**DOCUMENT EXTRACT:**
# s13 vs s14



## nomellocreampig (Jan 21, 2004)

im sure this has been done before but i wanna see a nice big argument about which is better so i can choose. right now i dont care which model i get i just wanna trade my stealth for a fast back or a 95-96 straight up. whats wrong with which ones and which would be better for a rb25?


----------



## OPIUM (Aug 18, 2002)

s13 hatchback ownz all


----------



## OPIUM (Aug 18, 2002)

$150 240sx Ownz tha w3rld!


----------



## drift240sxdragqueen (Oct 23, 2002)

S14's weigh more... nuff said... most of us have a S13 and the people who post in the S14 section mostly are people who own S13's as well... i vote fastback over coupe and S13 over S14... now the S15 is an entirely differant story


----------



## nomellocreampig (Jan 21, 2004)

http://www.importfan.com/product.asp0=0&1=0&3=3533 
which year had those tail lights cuz those look the best. i think i am goin to get a s13 cuz im liking the looks more and more * i used to hate them but now love*. and i know this is a comon asked question but does anyone have a rb25 in there s13 and does it feel sturdy?


----------



## vsp3c (May 15, 2003)

link shows up w/ no pic


----------



## teejayhoward (Jan 31, 2004)

If those are the lights you are refering to, they came on the 180sx Type-X. (I've heard conflicting stories about this, but they are sold as Type-X lights, so if you are looking at getting them, search for Type-X.)










These are the lights that come on the 240sx fastback and the 180sx.










And these lights come on the 240sx coupe and Silvia.


I think I covered everything... Lemme know if I missed something.


----------



## nomellocreampig (Jan 21, 2004)

thanks teejay


----------



## drift240sxdragqueen (Oct 23, 2002)

the top lights are koukis... the 2nd are zenki. and the third ones are gay.


----------



## vsp3c (May 15, 2003)

LOL!!!!!!


----------



## crzycav86 (Jan 24, 2004)

Well.. s14's have a stiffer chassis... but i'd rather have the lighter car..


----------



## slo40 (Feb 11, 2004)

crzycav86 said:


> Well.. s14's have a stiffer chassis... but i'd rather have the lighter car..


Just weld the chasis seams and then some fender bars and your s13 will be a lot stiffer than any s14


----------



## drift240sxdragqueen (Oct 23, 2002)

which mkaes the S13 once again... better


----------



## slo40 (Feb 11, 2004)

**DATA EXTRACT:**
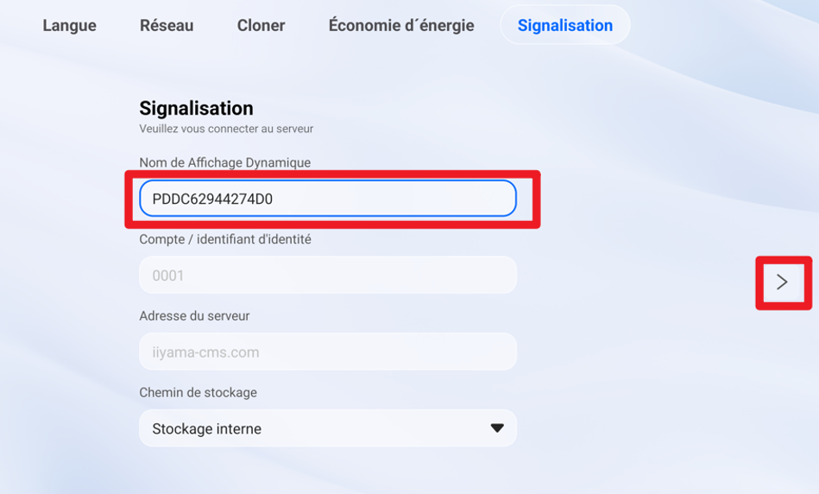
Task: Switch to the Réseau tab
Action: (x=167, y=25)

**GIVEN TASK A:**
Answer these from the s13 vs s14 thread, one line each:
(i) Which model does drift240sxdragqueen say weighs more?
(ii) According to teejayhoward, under what name are the first lights sold?
(iii) What does slo40 say to weld to make an s13 stiffer?
**GIVEN TASK B:** Repeat the s13 vs s14 thread from "link shows up" up to and including "search for Type-X.)".
**GIVEN TASK C:** Summarize the s13 vs s14 thread in two sentences.

**RESULT A:**
(i) The S14.
(ii) Type-X lights.
(iii) The chassis seams.

**RESULT B:**
link shows up w/ no pic


----------



## teejayhoward (Jan 31, 2004)

If those are the lights you are refering to, they came on the 180sx Type-X. (I've heard conflicting stories about this, but they are sold as Type-X lights, so if you are looking at getting them, search for Type-X.)

**RESULT C:** A poster who wants to trade a Stealth asks whether the S13 or S14 is better, especially for an RB25, and later leans toward an S13 because of its looks. Replies say the S14 weighs more but has a stiffer chassis, identify which 240sx, 180sx and Silvia models come with which tail lights, and suggest welding the chassis seams and adding fender bars so an S13 ends up stiffer than any S14.